Your goal: Exact copies of the lines from the one with "The height and" through the last line of the entries, and no pictures, make up the answer.

(Dataset entries)
- Opening Delimiter -
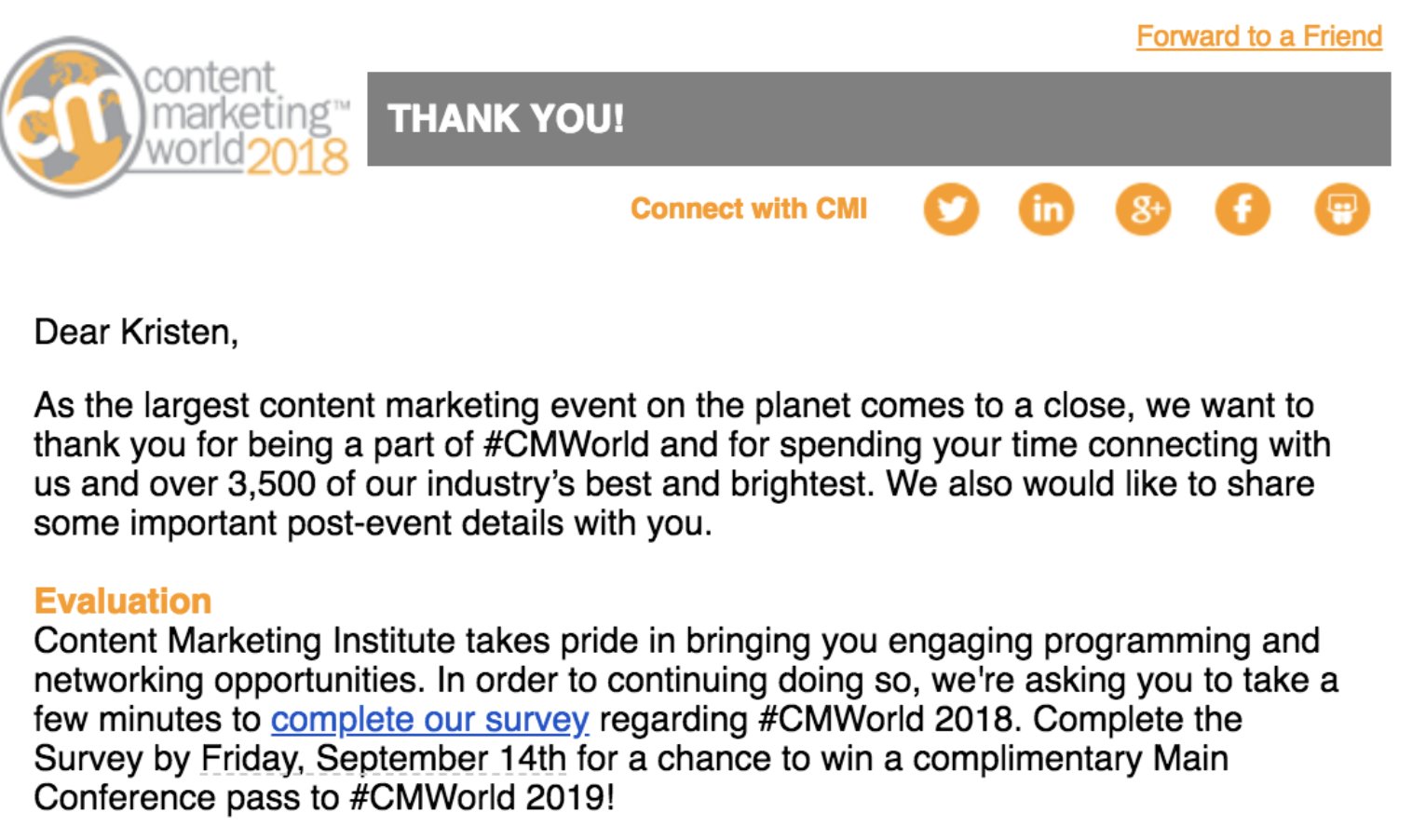
Task: Click the 3,500 attendee number
Action: click(x=272, y=483)
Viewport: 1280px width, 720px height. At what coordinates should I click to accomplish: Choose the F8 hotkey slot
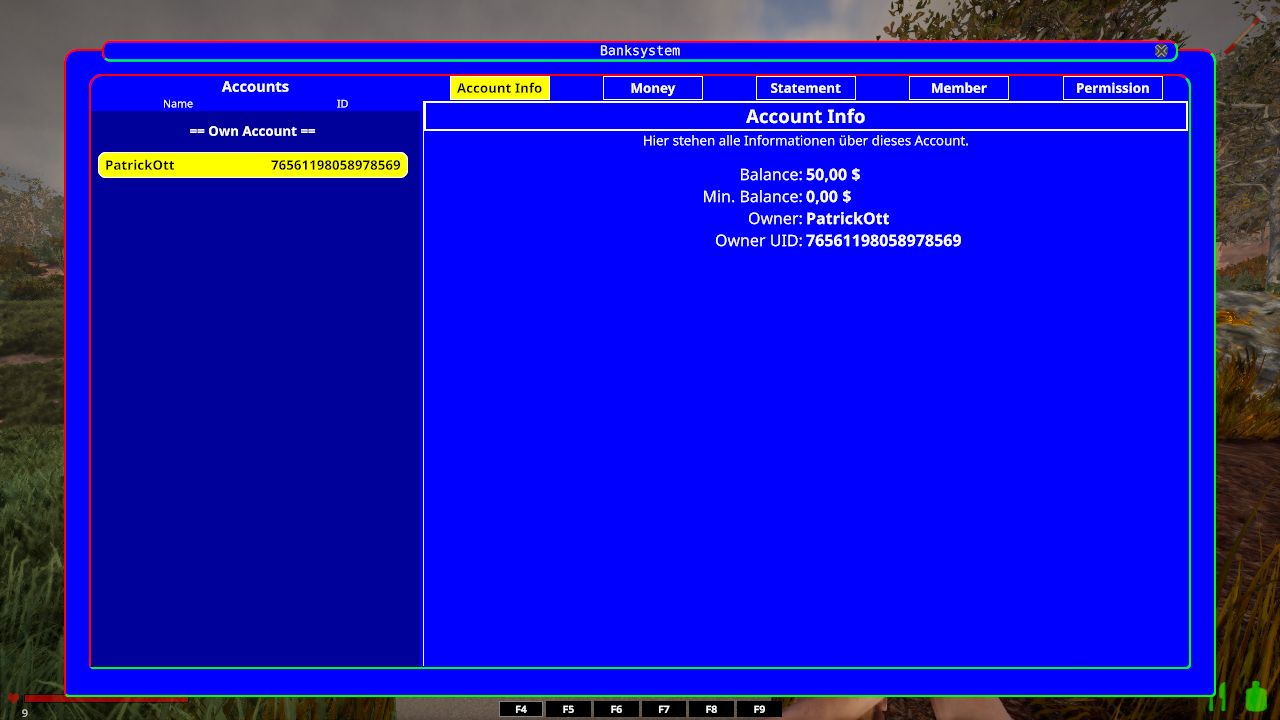tap(711, 709)
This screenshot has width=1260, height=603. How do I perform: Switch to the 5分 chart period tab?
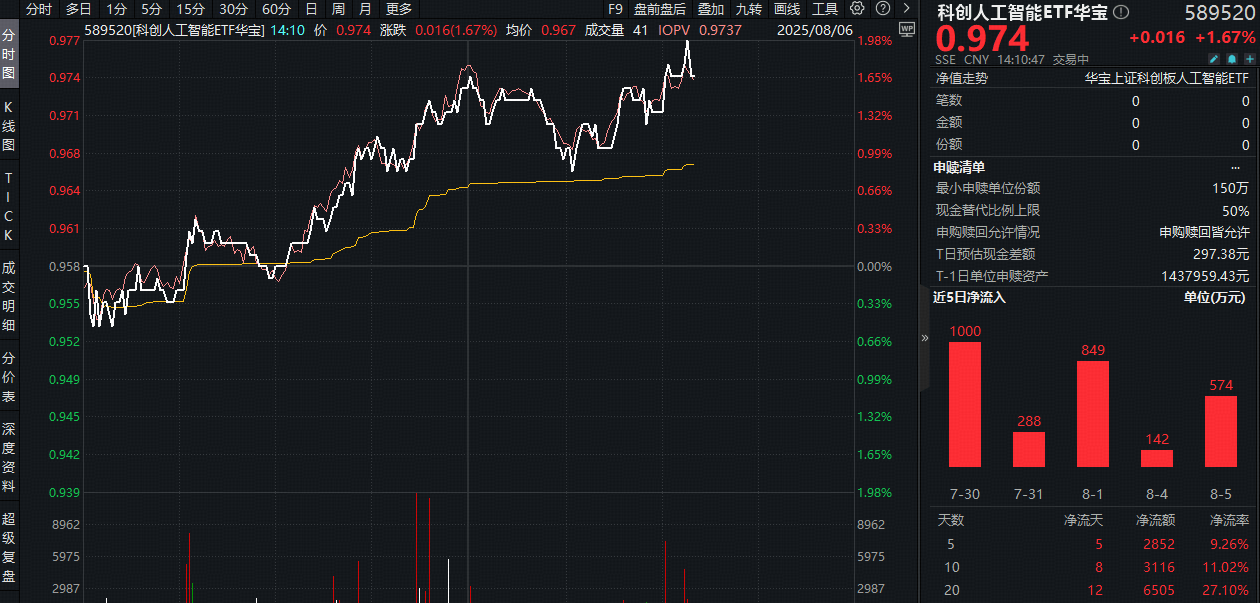151,9
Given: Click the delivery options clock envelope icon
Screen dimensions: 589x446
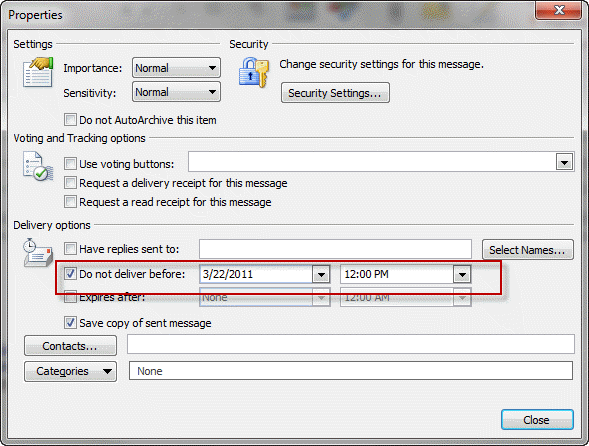Looking at the screenshot, I should click(x=38, y=252).
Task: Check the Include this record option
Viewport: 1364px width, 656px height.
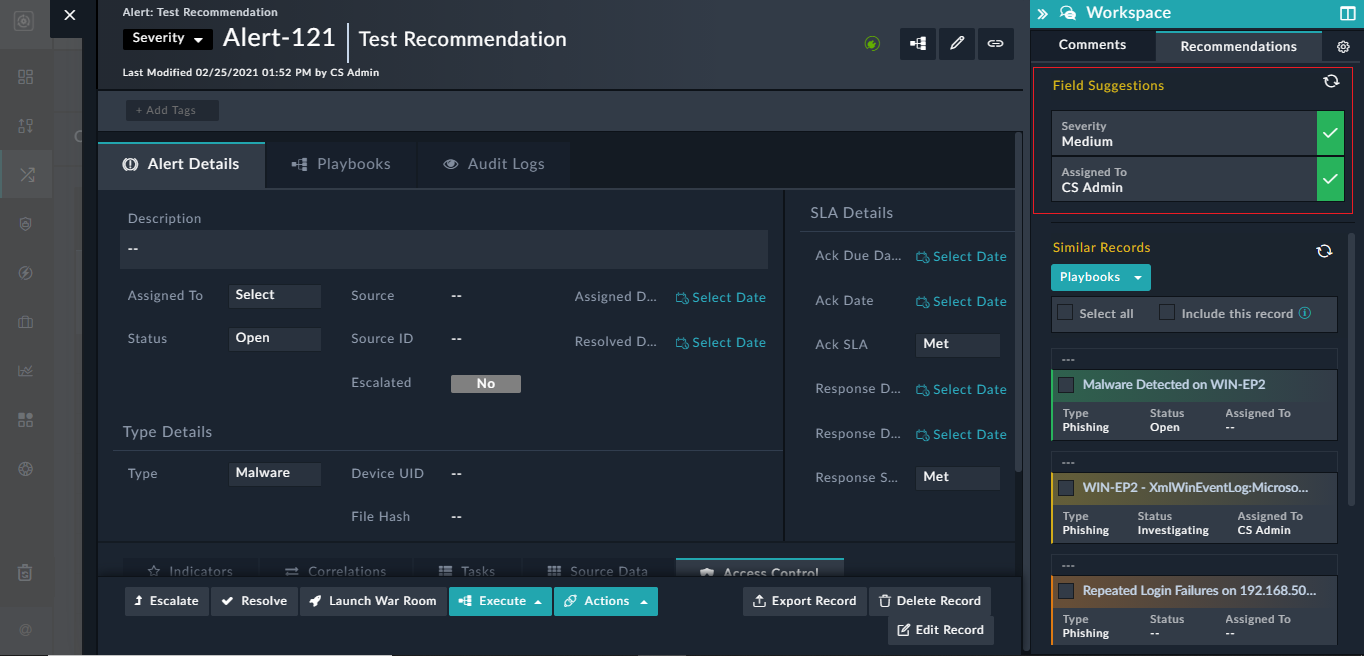Action: point(1166,313)
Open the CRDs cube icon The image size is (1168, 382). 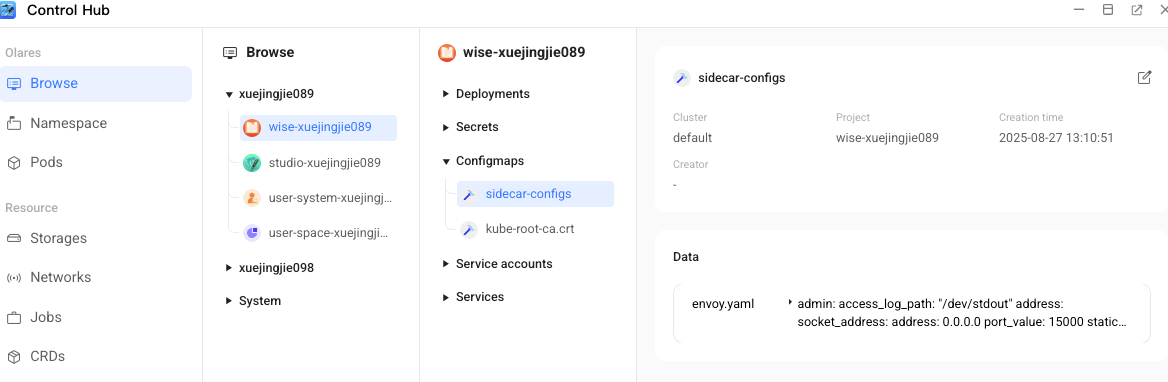[13, 357]
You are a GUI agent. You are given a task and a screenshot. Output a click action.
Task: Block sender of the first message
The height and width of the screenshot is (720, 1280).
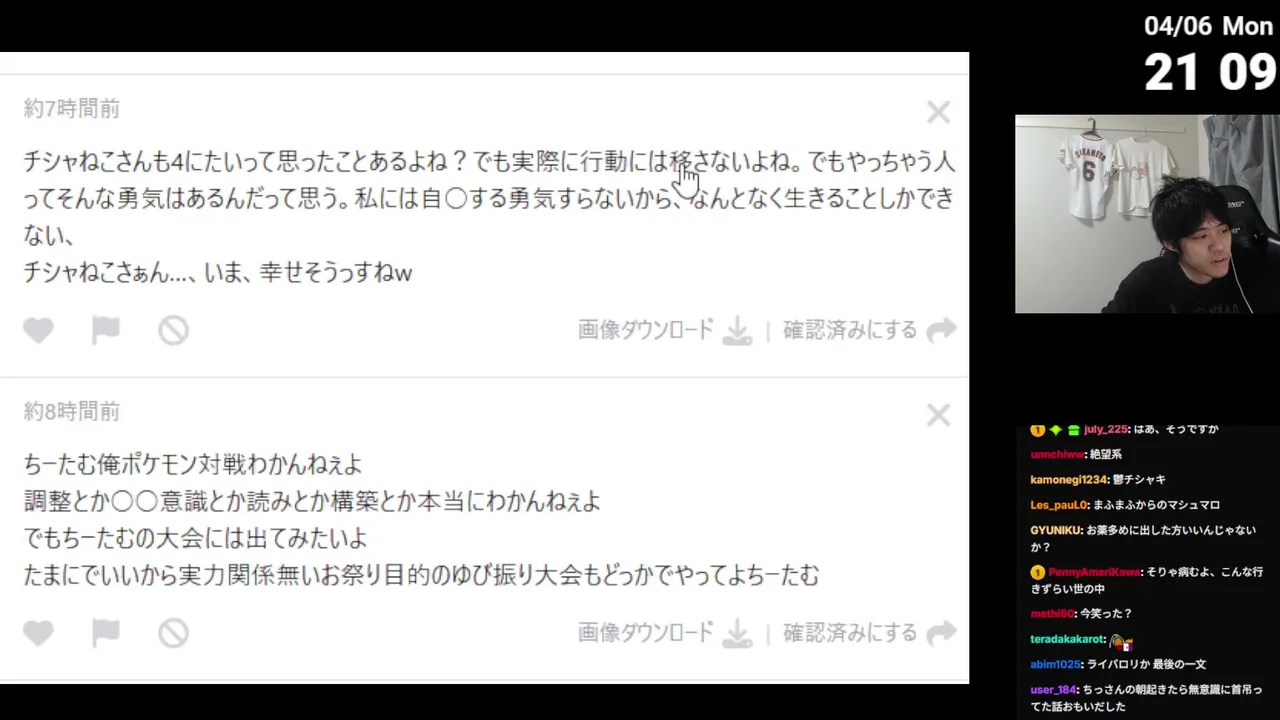[173, 330]
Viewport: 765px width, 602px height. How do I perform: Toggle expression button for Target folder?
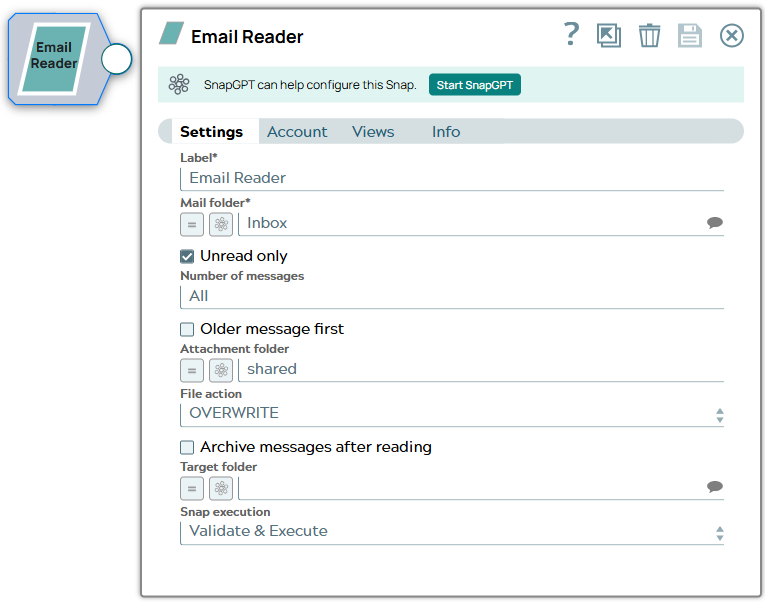[x=192, y=488]
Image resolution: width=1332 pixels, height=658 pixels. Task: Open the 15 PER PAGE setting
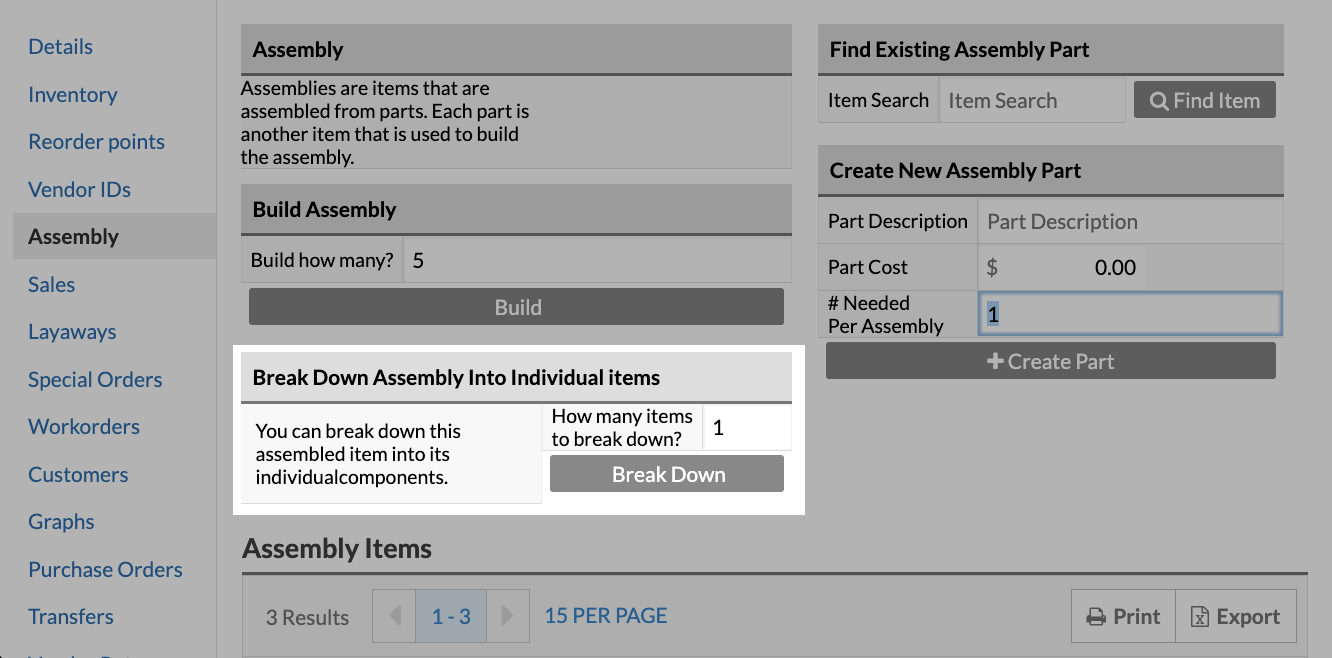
- Closing Delimiter -
Answer below:
The height and width of the screenshot is (720, 1280).
[173, 330]
Viewport: 765px width, 602px height. How do I perform: Toggle expression button for Target folder?
[x=192, y=488]
Image resolution: width=1332 pixels, height=658 pixels. Task: Open the 15 PER PAGE setting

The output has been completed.